Three days more passed over in expressible anguish, when they constructed a smaller and more manageable raft, in the hope of directing it to the shore; but on trial it was found insufficient.  On the seventeenth day, a brig was seen; which, after exciting the vicissitudes of hope and fear, proved to be the Argus, sent out in quest of the Medusa.  The inhabitants of the raft were all received on board, and were again very nearly perishing, by a fire which broke out in the night.  The six boats which had so cruelly cast them adrift, reached the coast of Africa in safety; and after many dangers among the Moors, the survivors arrived at St. Louis.

After this, a vessel was despatched to the wreck of the Medusa, to carry away the money and provisions; after beating about for eight days, she was forced to return.  She again put to sea, but after being away five days, again came back.  Ten days more were lost in repairing her; and she did not reach the spot till fifty-two days after the vessel had been lost; and dreadful to relate, three miserable sufferers were found on board.  Sixty men had been abandoned there by their magnanimous countrymen.  All these had been carried off except seventeen, some of whom were drunk, and others refused to leave the vessel.  They remained at peace as long as their provisions lasted.  Twelve embarked on board a raft, for Sahara, and were never more heard of.  Another put to sea on a hen-coop, and sunk immediately.  Four remained behind, one of whom, exhausted with hunger and fatigue, perished.  The other three lived in separate corners of the wreck, and never met but to run at each other with drawn knives.  They were put on board the vessel, with all that could be saved from the wreck of the Medusa.

The vessel was no sooner seen returning to St.
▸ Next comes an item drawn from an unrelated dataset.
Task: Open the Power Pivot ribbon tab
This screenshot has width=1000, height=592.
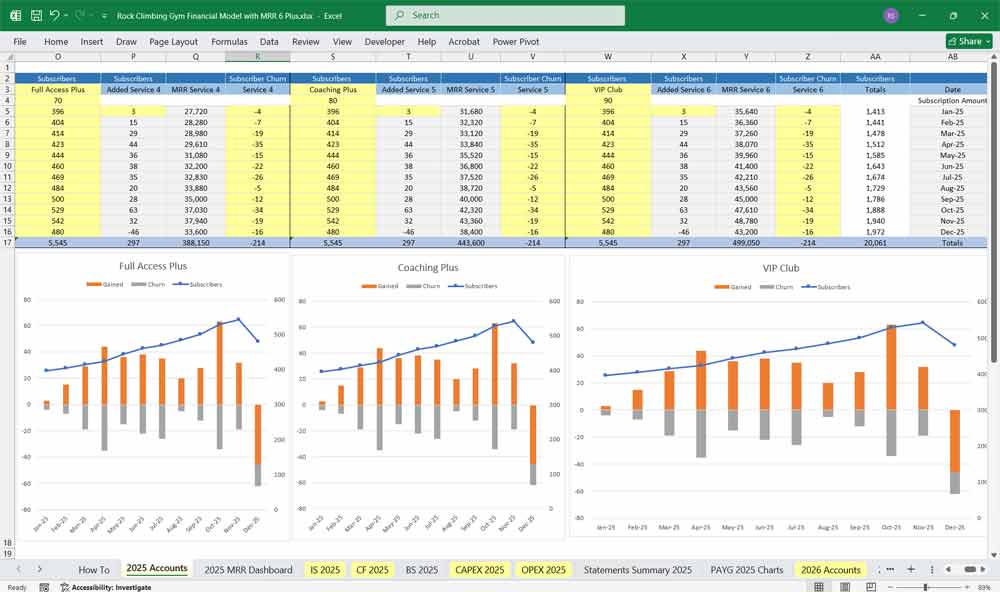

Louis, than every heart beat high with joy, in the hope of recovering some property.  The men and officers of the Medusa jumped on board, and asked if any thing had been saved.  “Yes,” was the reply, “but it is all ours now;” and the naked Frenchmen, whose calamities had found pity from the Moors of the desert, were now deliberately plundered by their own countrymen.

A fair was held in the town, which lasted eight days.  The clothes, furniture, and necessary articles of life, belonging to the men and officers of the Medusa, were publicly sold before their faces.  Such of the French as were able, proceeded to the camp at Daceard, and the sick remained at St. Louis.  The French governor had promised them clothes and provisions, but sent none; and during five months, they owed their existence to strangers—­to the British.

SINGULAR LOSS OF THE SHIP ESSEX, SUNK BY A WHALE.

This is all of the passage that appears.